If a bill rolling back the Federal Insurance Office’s authority should pass, it would limit financial transparency and the effectiveness of regulatory supervision, according to Moody’s Investors Service.

In its Weekly Credit Outlook, Moody’s notes that a subcommittee of the House Financial Services Committee has reported out legislation that would restrict the ability of the FIO to get financial information from insurance companies. The bill, H.R. 3559, the Insurance Data Protection Act of 2011, was sponsored by Steve Stivers (R-Ohio) and was approved along party lines. The vote was 7-5, with Republicans supporting it and Democrats opposing it.

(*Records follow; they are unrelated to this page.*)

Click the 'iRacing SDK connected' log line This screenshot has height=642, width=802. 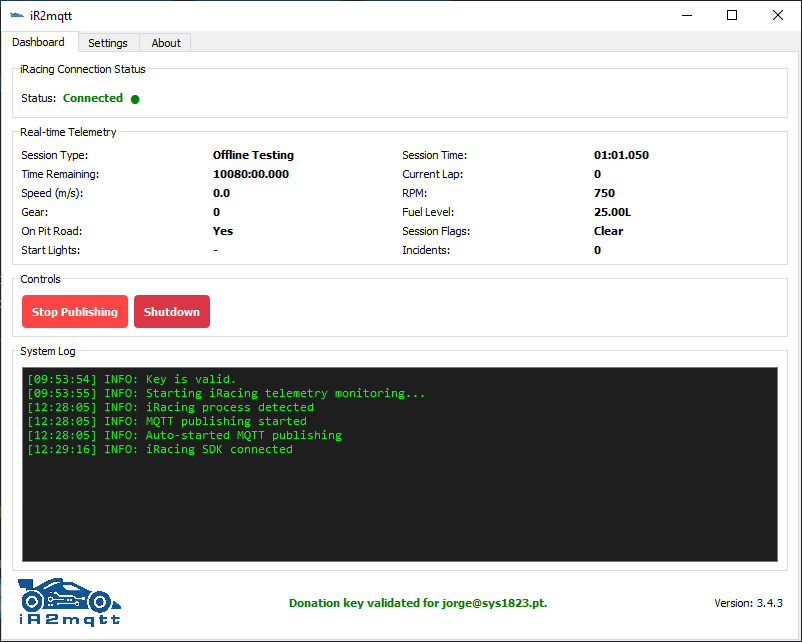160,450
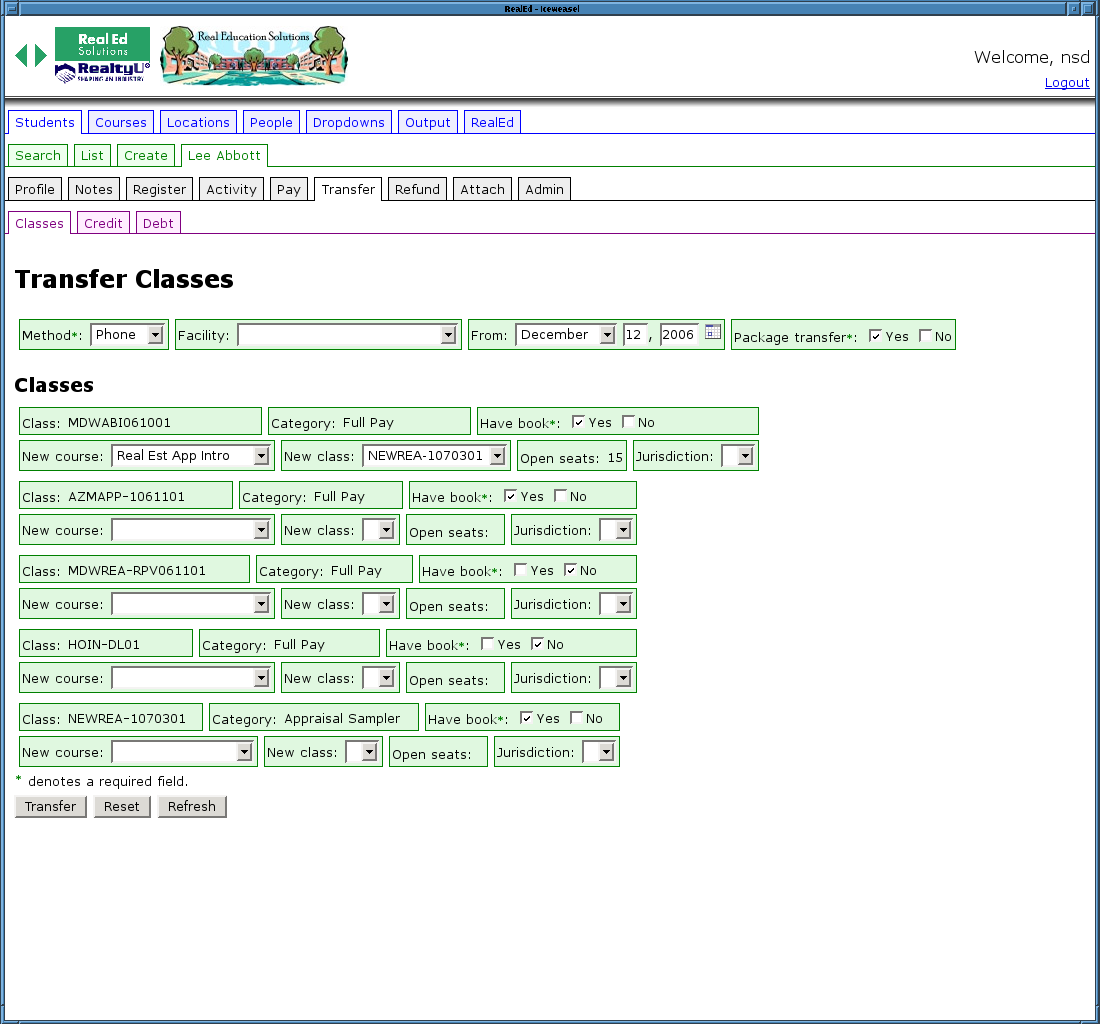Open the From month dropdown showing December
The image size is (1100, 1024).
tap(566, 335)
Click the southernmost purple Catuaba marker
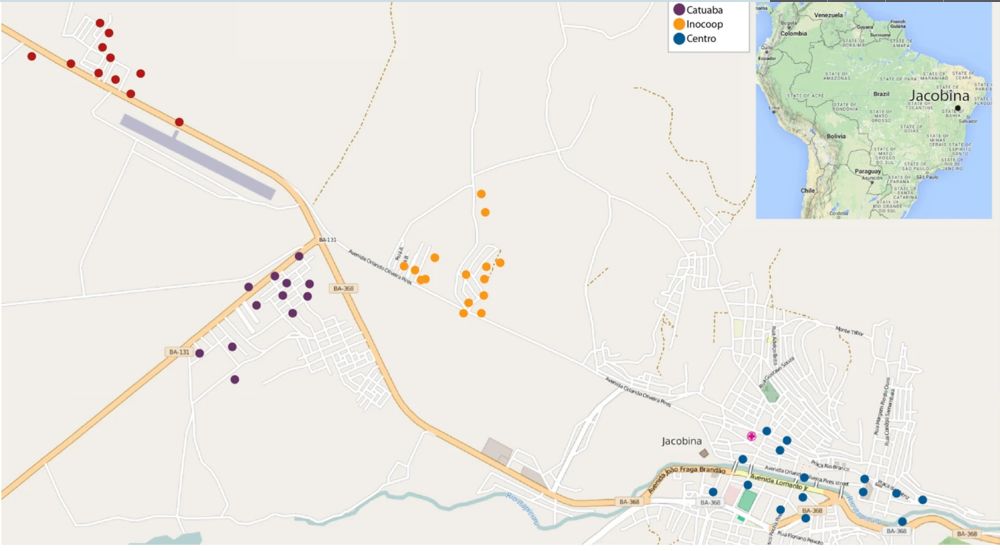 [235, 379]
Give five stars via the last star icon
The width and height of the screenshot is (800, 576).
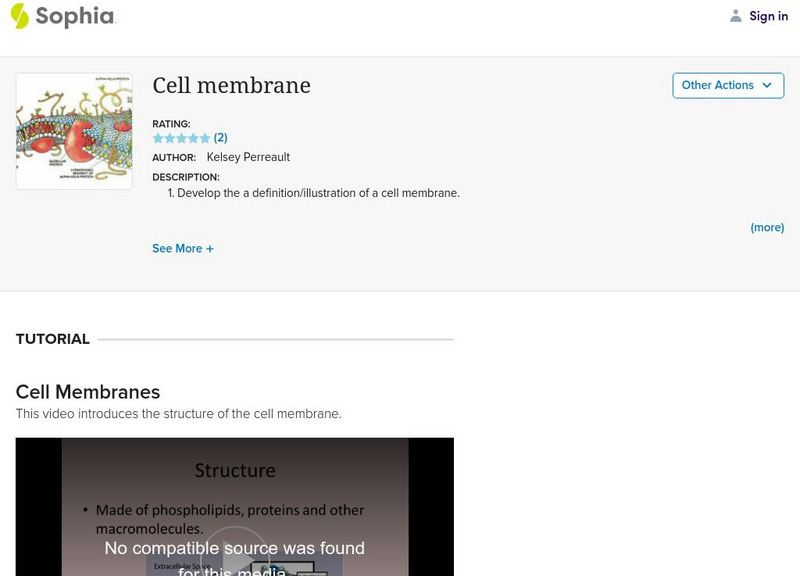(204, 137)
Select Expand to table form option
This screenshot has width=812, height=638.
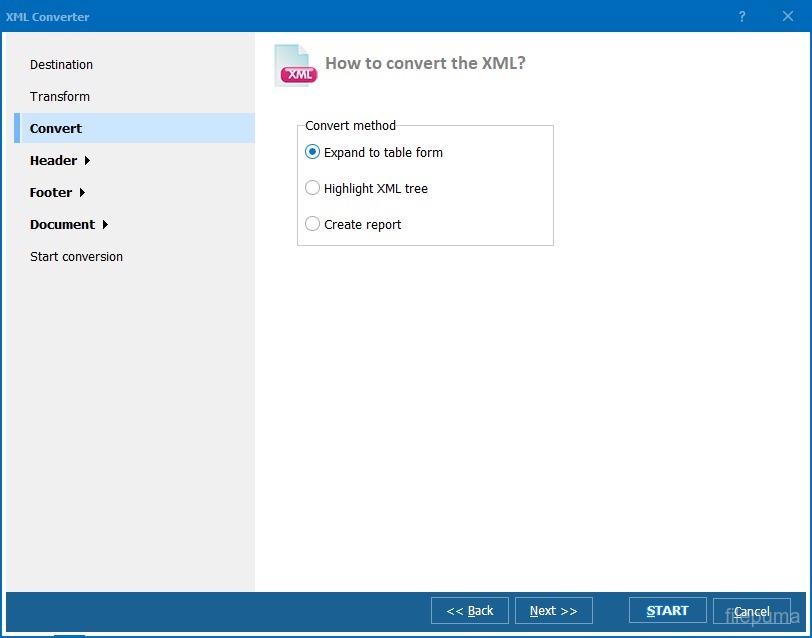pos(313,153)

The bill would revoke the authority of the FIO and the Office of Financial Research (OFR), two new entities created by the Dodd-Frank Act, to subpoena data from insurance companies. It would also force the FIO, the OFR, the Financial Stability Oversight Council, and any other federal entity that seeks data about insurance companies to obtain that data through the insurance company’s state regulator, another federal agency, or a public source.

Moody’s says, “Without subpoena powers, the FIO would be unable, in certain circumstances, to gather critical data for identifying and managing systemic risk.”

The rating agency says the bill would limit the “free flow of essential insurance data” to the parties responsible for overseeing the industry, and adds the bill “would prevent sharing non-publicly available information with both the general public and other government agencies, even those charged with analyzing systemic risk.”